**Aim of the exercise**: In the records below, print each line exactly and leave every image out.

━━━━

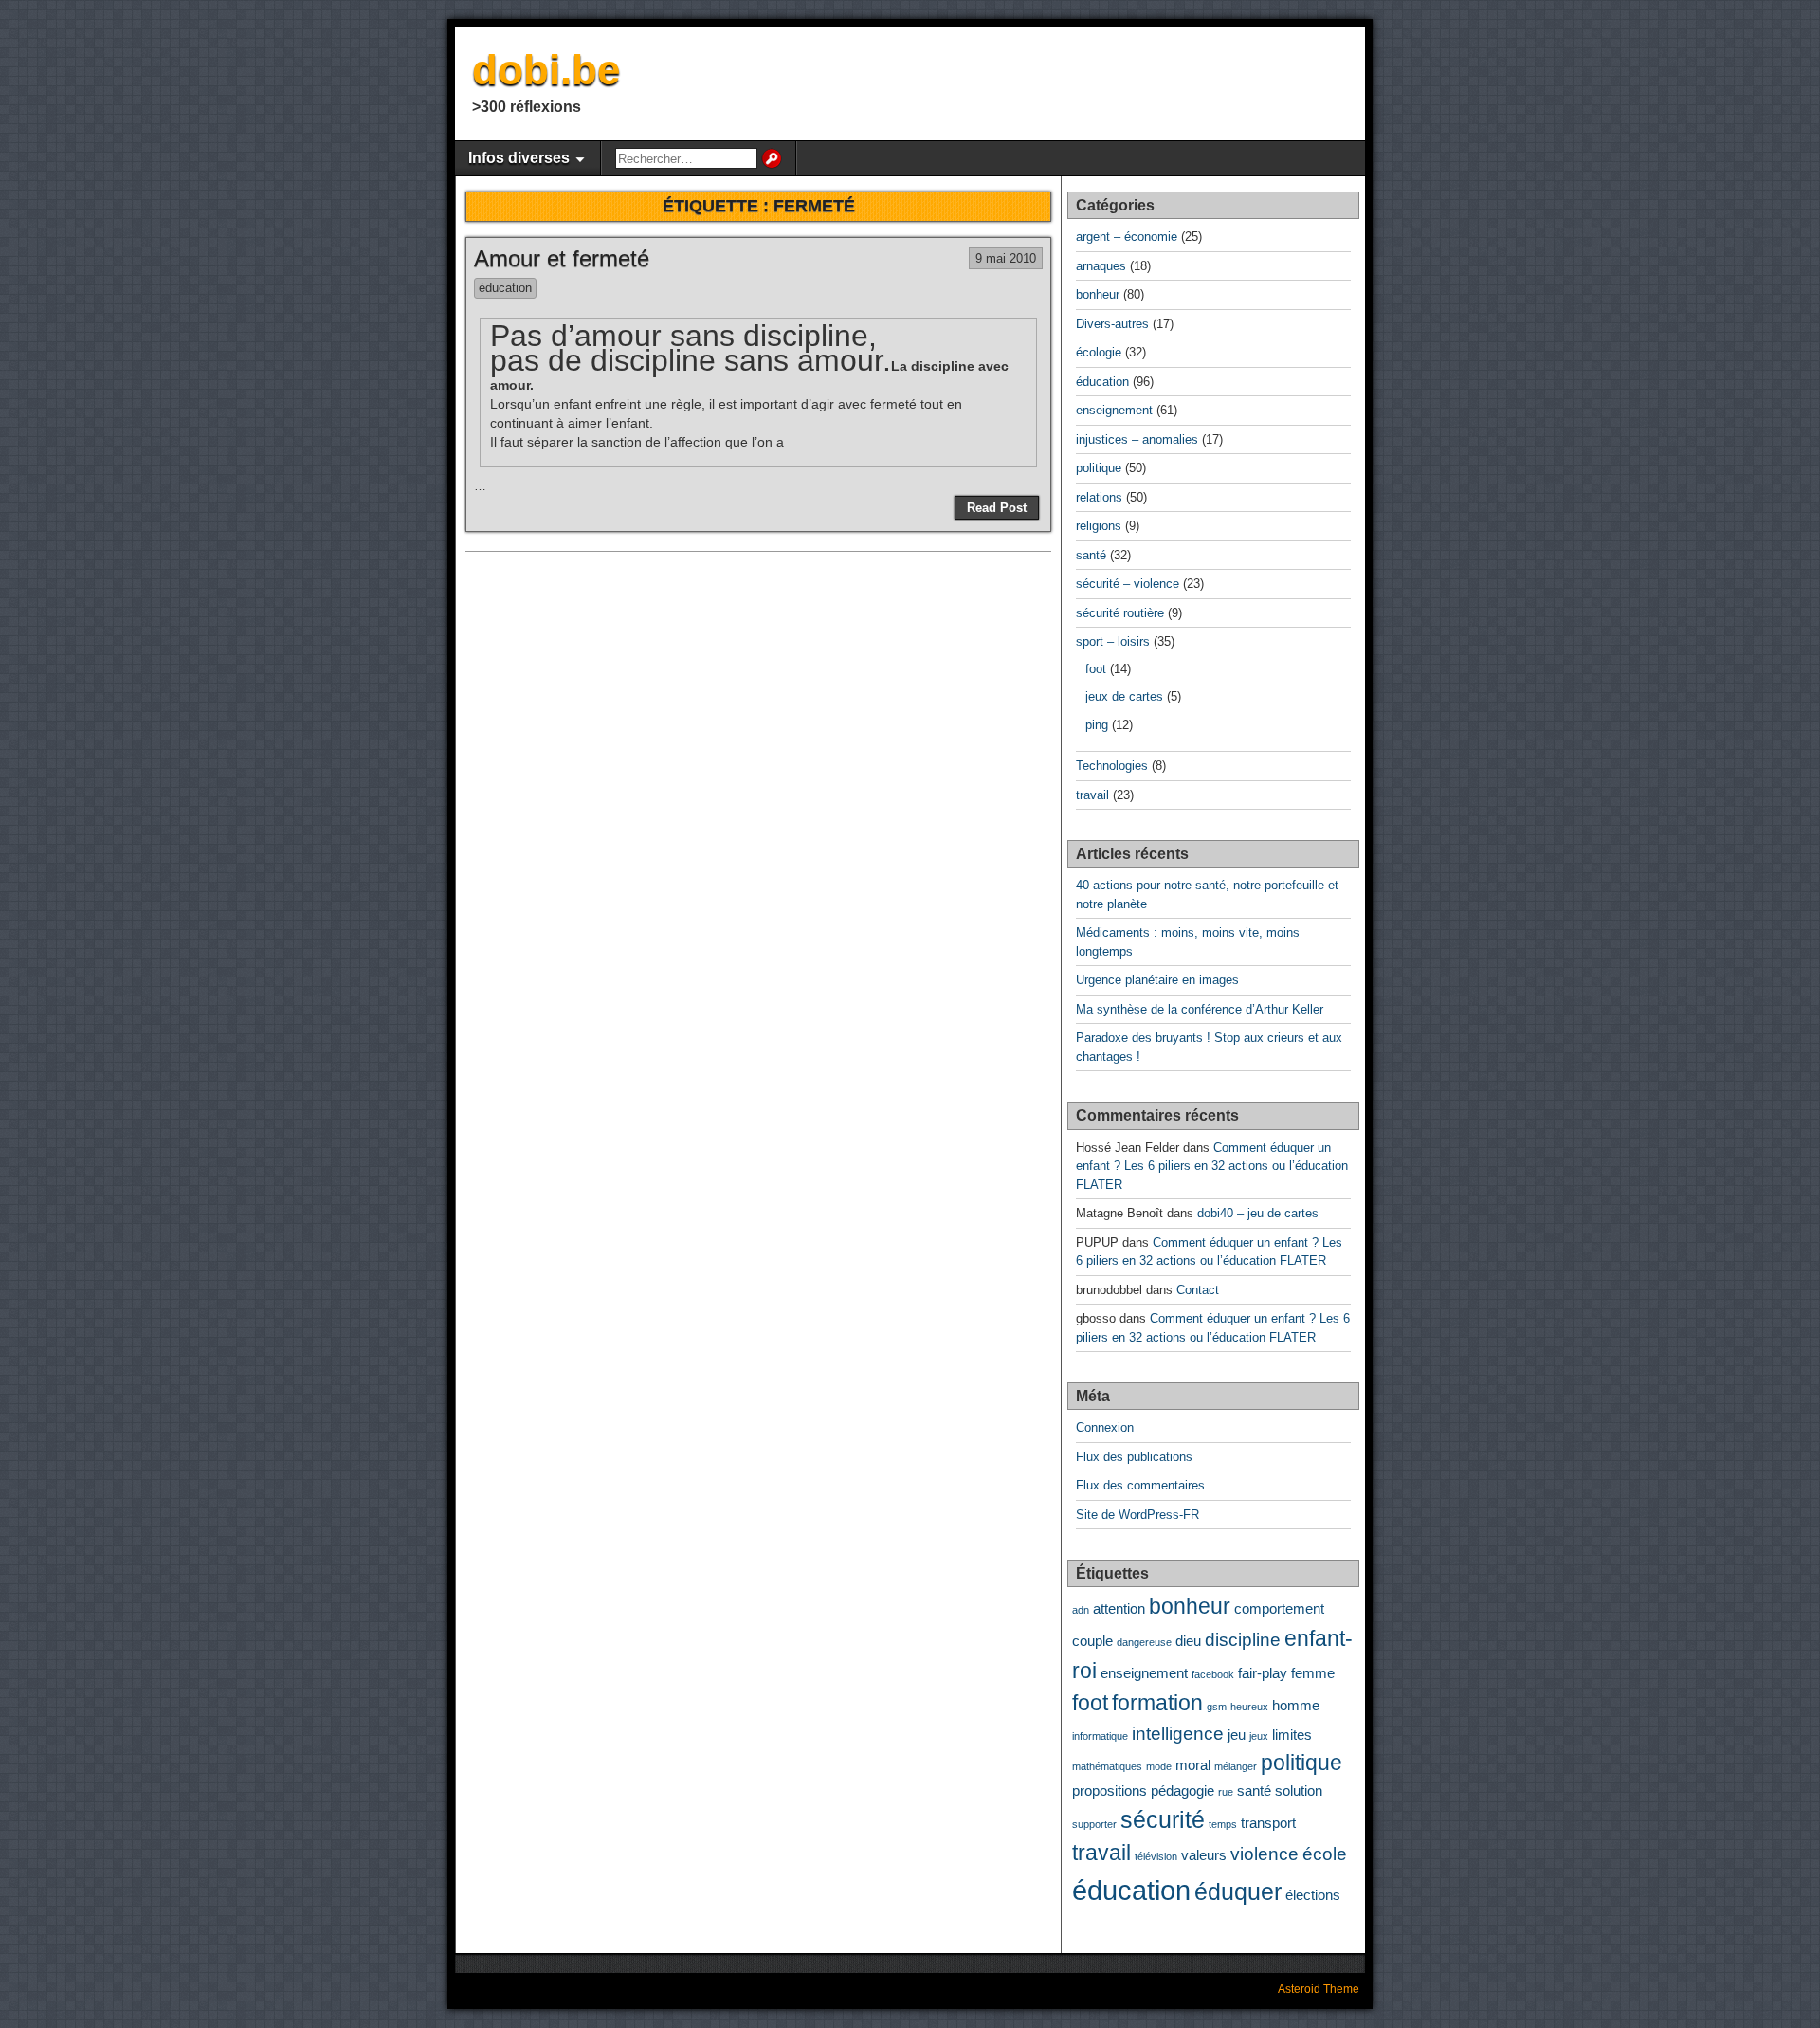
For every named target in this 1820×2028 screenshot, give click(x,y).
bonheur (1097, 294)
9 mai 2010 (1005, 258)
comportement (1279, 1608)
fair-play (1262, 1673)
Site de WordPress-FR (1137, 1514)
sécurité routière (1120, 613)
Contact (1197, 1290)
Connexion (1105, 1427)
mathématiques (1107, 1766)
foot (1095, 669)
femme (1313, 1673)
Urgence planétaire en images (1157, 980)
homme (1296, 1705)
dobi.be (546, 69)
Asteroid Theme (1318, 1989)
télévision (1156, 1856)
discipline (1243, 1639)
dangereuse (1144, 1642)
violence (1264, 1853)
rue (1225, 1792)
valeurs (1204, 1855)
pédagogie (1182, 1790)
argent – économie (1126, 236)
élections (1312, 1895)
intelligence (1178, 1733)
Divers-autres (1112, 324)
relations (1099, 497)
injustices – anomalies (1137, 439)
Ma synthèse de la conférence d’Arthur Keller (1199, 1009)
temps (1223, 1824)
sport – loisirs (1113, 641)
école (1324, 1853)
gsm (1217, 1706)
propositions (1109, 1790)
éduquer (1238, 1891)
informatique (1100, 1736)
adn (1080, 1610)
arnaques (1101, 266)
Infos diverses (519, 158)
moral (1192, 1765)
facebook (1213, 1674)
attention (1119, 1608)
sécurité (1162, 1819)
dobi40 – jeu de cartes (1258, 1213)
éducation (505, 288)
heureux (1249, 1706)
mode (1159, 1766)
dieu (1188, 1641)
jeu (1237, 1735)
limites (1292, 1735)
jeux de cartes (1124, 696)
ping (1096, 725)
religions (1098, 526)
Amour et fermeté (561, 258)
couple (1092, 1641)
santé (1091, 555)
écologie (1098, 352)
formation (1157, 1703)
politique (1098, 468)
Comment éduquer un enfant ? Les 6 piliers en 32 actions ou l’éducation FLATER (1212, 1166)
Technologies (1112, 765)
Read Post (997, 508)
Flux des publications (1134, 1457)
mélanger (1235, 1766)
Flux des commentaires (1140, 1485)
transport (1268, 1823)
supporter (1094, 1824)
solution (1298, 1790)
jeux (1258, 1736)
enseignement (1114, 410)
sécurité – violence (1127, 583)
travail (1092, 795)
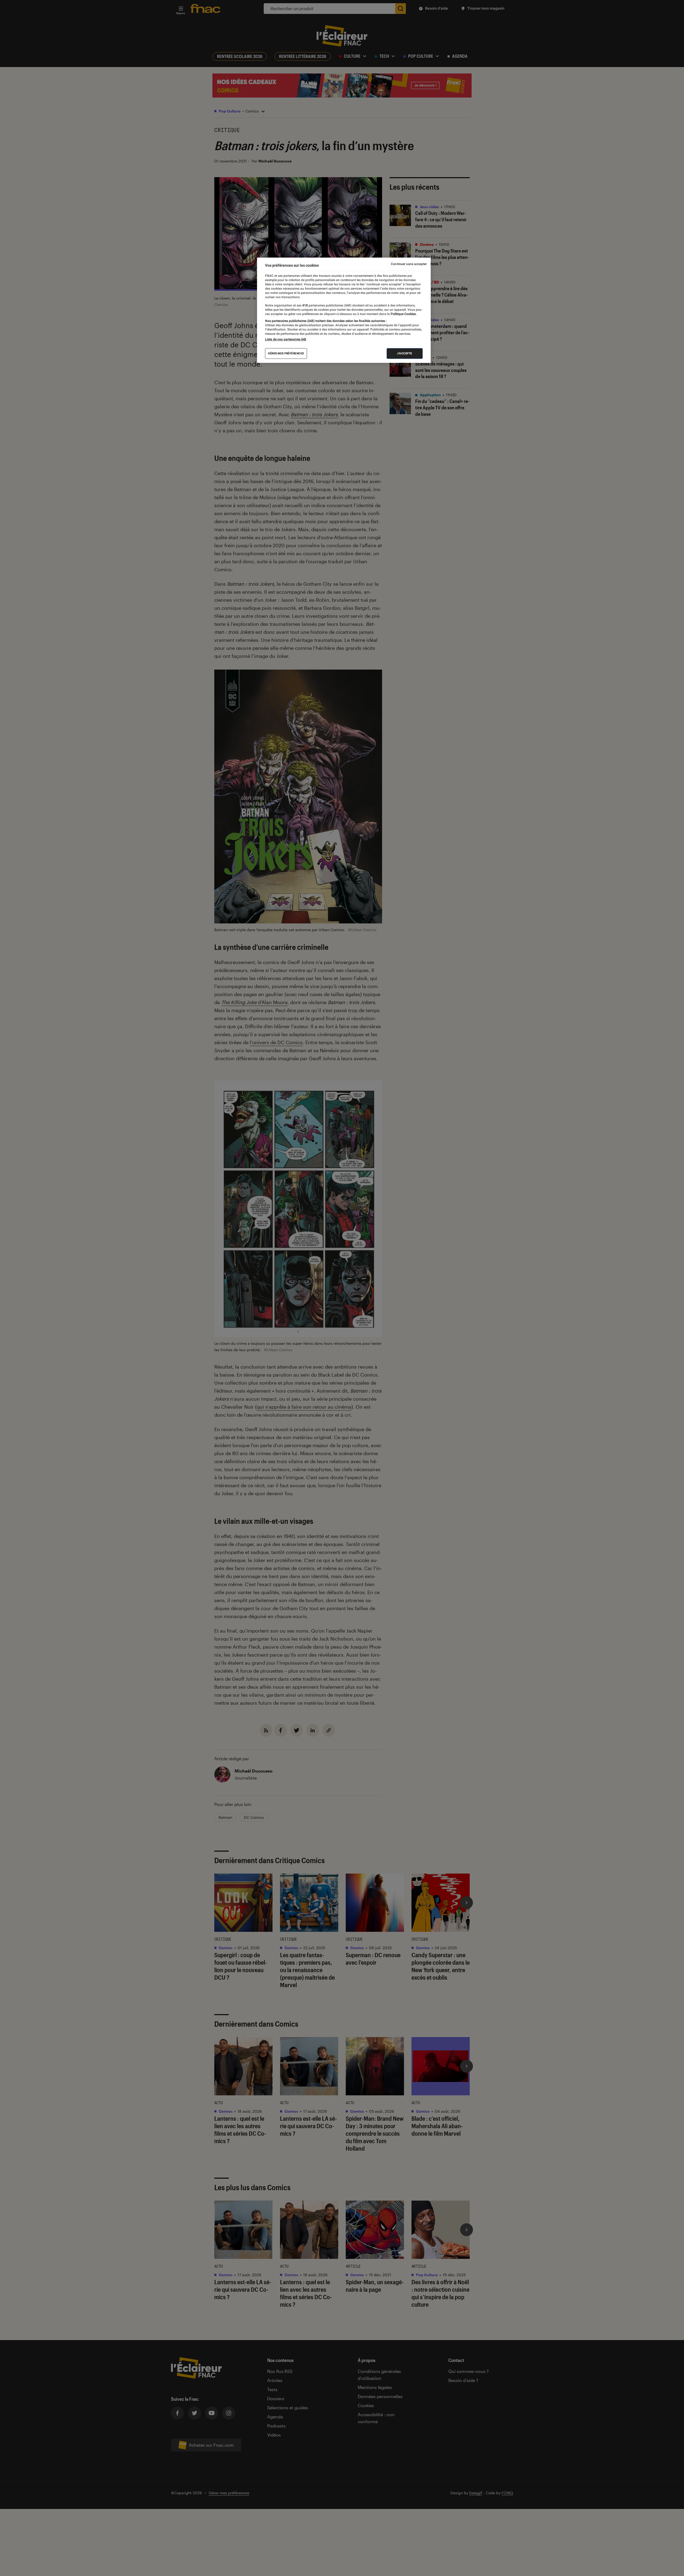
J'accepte (404, 353)
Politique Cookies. (403, 314)
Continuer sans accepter (409, 264)
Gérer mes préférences (286, 353)
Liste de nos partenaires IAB (285, 339)
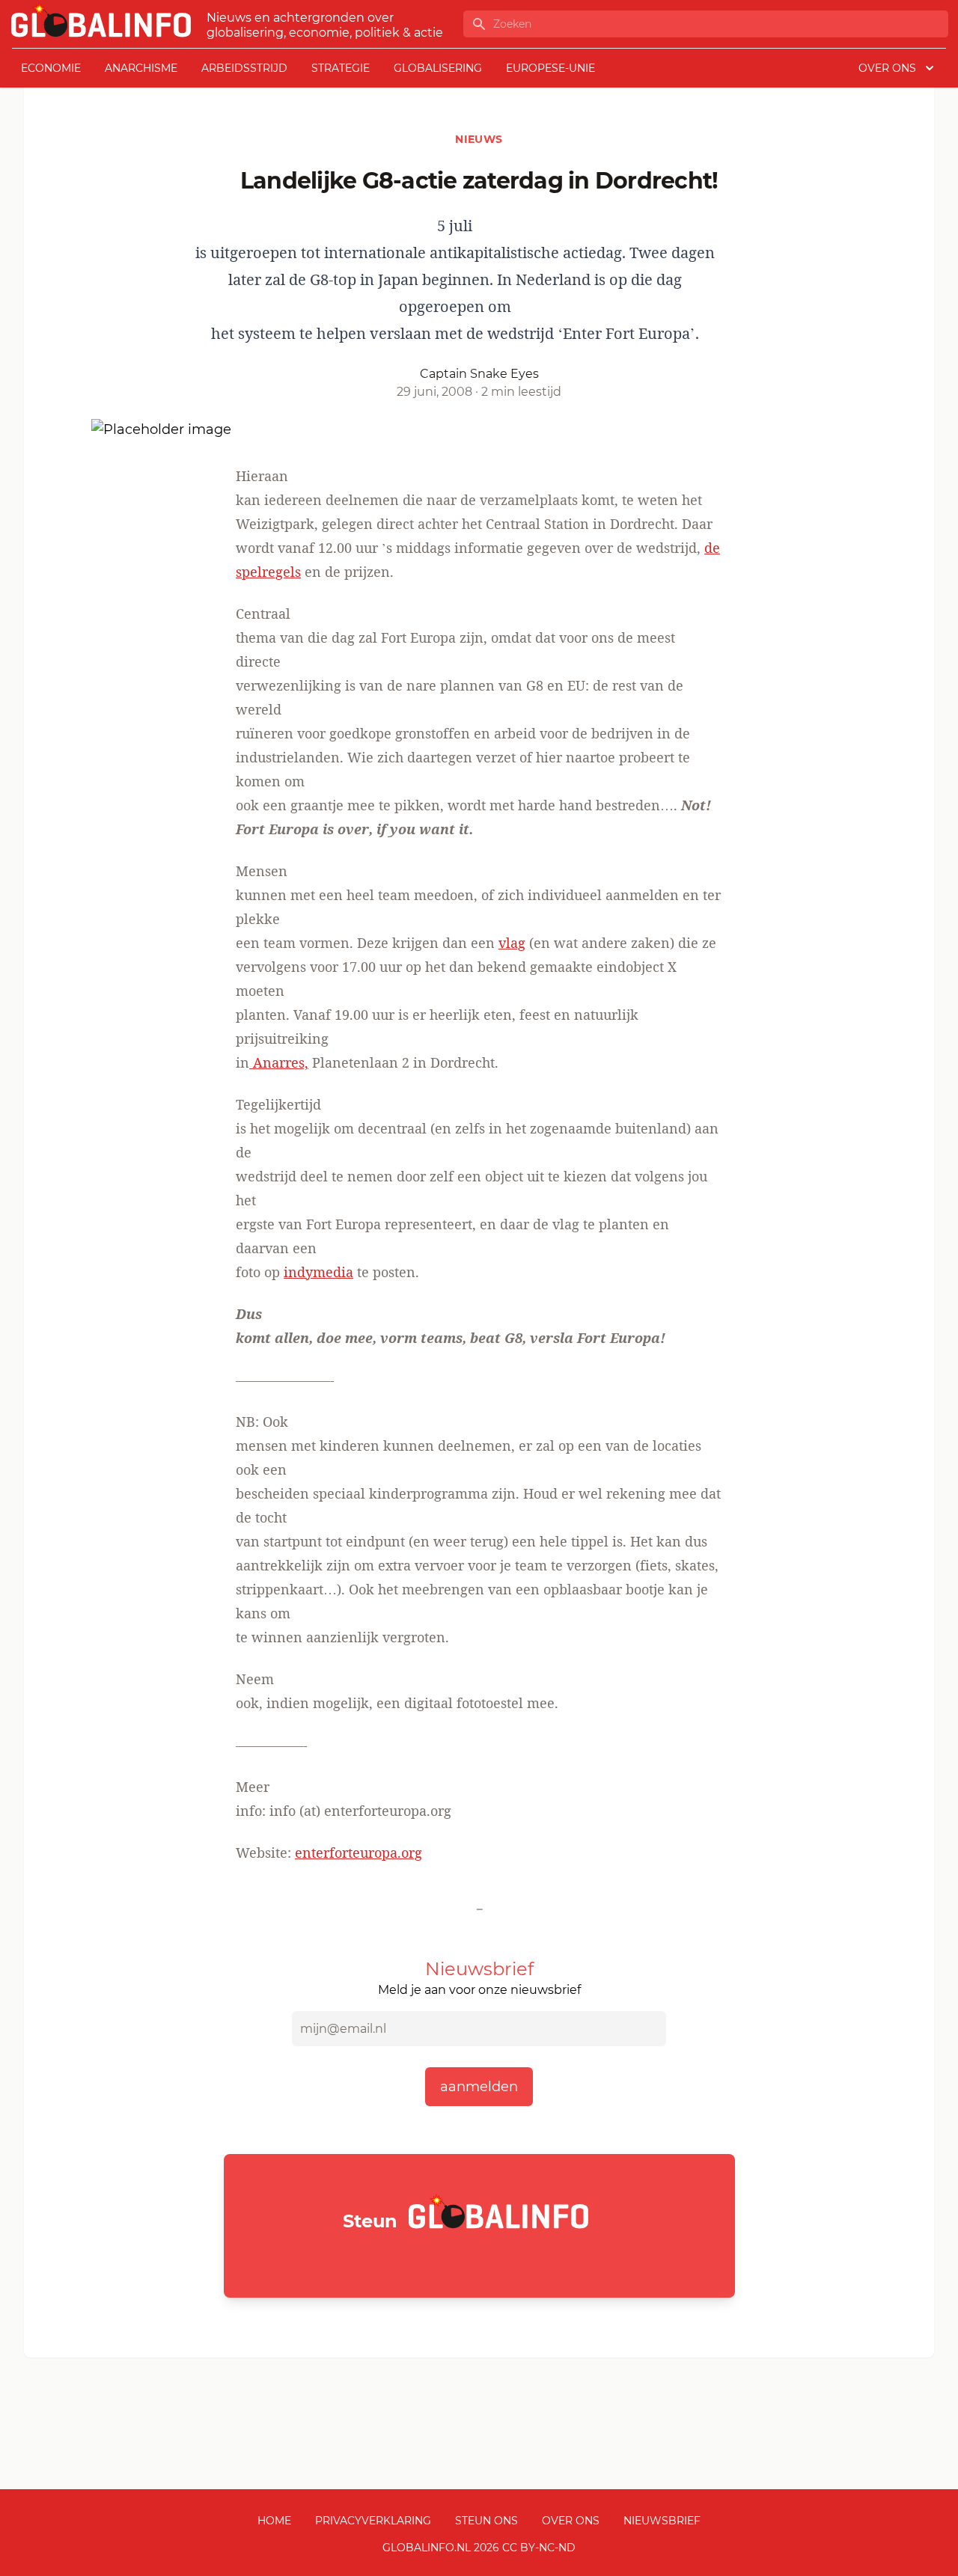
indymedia (318, 1272)
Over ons (570, 2520)
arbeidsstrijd (244, 68)
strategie (340, 68)
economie (51, 68)
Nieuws (478, 139)
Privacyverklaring (373, 2520)
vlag (511, 943)
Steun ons (486, 2520)
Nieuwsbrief (662, 2520)
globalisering (438, 68)
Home (274, 2520)
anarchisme (141, 68)
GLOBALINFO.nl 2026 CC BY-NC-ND (479, 2547)
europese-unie (550, 68)
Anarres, (278, 1062)
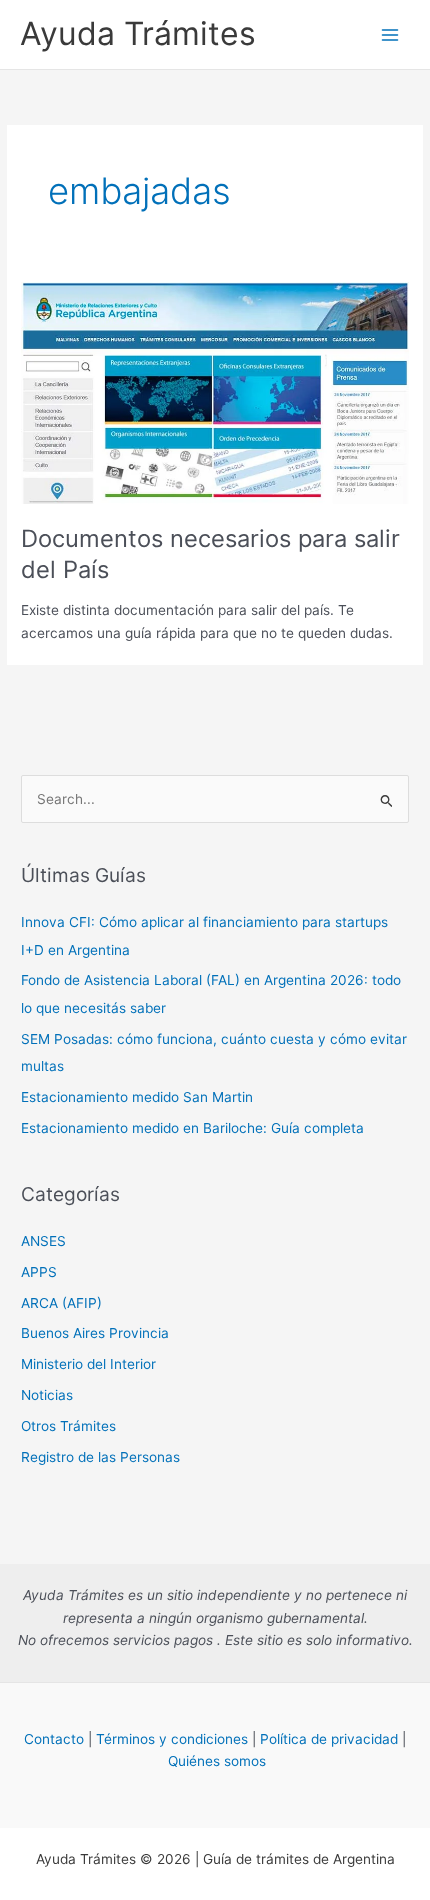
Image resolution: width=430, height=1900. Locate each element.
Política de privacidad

━━━━

**Answer box**:
For every named target in this 1820×2028 screenshot, give click(x,y).
bonheur (1097, 294)
9 mai 2010 (1005, 258)
comportement (1279, 1608)
fair-play (1262, 1673)
Site de WordPress-FR (1137, 1514)
sécurité routière (1120, 613)
Contact (1197, 1290)
Connexion (1105, 1427)
mathématiques (1107, 1766)
foot (1095, 669)
femme (1313, 1673)
Urgence planétaire en images (1157, 980)
homme (1296, 1705)
dobi.be (546, 69)
Asteroid Theme (1318, 1989)
télévision (1156, 1856)
discipline (1243, 1639)
dangereuse (1144, 1642)
violence (1264, 1853)
rue (1225, 1792)
valeurs (1204, 1855)
pédagogie (1182, 1790)
argent – économie (1126, 236)
élections (1312, 1895)
intelligence (1178, 1733)
Divers-autres (1112, 324)
relations (1099, 497)
injustices – anomalies (1137, 439)
Ma synthèse de la conférence d’Arthur Keller (1199, 1009)
temps (1223, 1824)
sport – loisirs (1113, 641)
école (1324, 1853)
gsm (1217, 1706)
propositions (1109, 1790)
éduquer (1238, 1891)
informatique (1100, 1736)
adn (1080, 1610)
arnaques (1101, 266)
Infos diverses (519, 158)
moral (1192, 1765)
facebook (1213, 1674)
attention (1119, 1608)
sécurité (1162, 1819)
dobi40 – jeu de cartes (1258, 1213)
éducation (505, 288)
heureux (1249, 1706)
mode (1159, 1766)
dieu (1188, 1641)
jeu (1237, 1735)
limites (1292, 1735)
jeux de cartes (1124, 696)
ping (1096, 725)
religions (1098, 526)
Amour et fermeté (561, 258)
couple (1092, 1641)
santé (1091, 555)
écologie (1098, 352)
formation (1157, 1703)
politique (1098, 468)
Comment éduquer un enfant ? Les 6 piliers en 32 actions ou l’éducation FLATER (1212, 1166)
Technologies (1112, 765)
Read Post (997, 508)
Flux des publications (1134, 1457)
mélanger (1235, 1766)
Flux des commentaires (1140, 1485)
transport (1268, 1823)
supporter (1094, 1824)
solution (1298, 1790)
jeux (1258, 1736)
enseignement (1114, 410)
sécurité – violence (1127, 583)
travail (1092, 795)
J'accepte (404, 353)
Politique Cookies. (403, 314)
Continuer sans accepter (409, 264)
Gérer mes préférences (286, 353)
Liste de nos partenaires IAB (285, 339)
indymedia (318, 1272)
Over ons (570, 2520)
arbeidsstrijd (244, 68)
strategie (340, 68)
economie (51, 68)
Nieuws (478, 139)
Privacyverklaring (373, 2520)
vlag (511, 943)
Steun ons (486, 2520)
Nieuwsbrief (662, 2520)
globalisering (438, 68)
Home (274, 2520)
anarchisme (141, 68)
GLOBALINFO.nl 2026 CC BY-NC-ND (479, 2547)
europese-unie (550, 68)
Anarres, (278, 1062)
Image resolution: width=430, height=1900. Locate each element.
Política de privacidad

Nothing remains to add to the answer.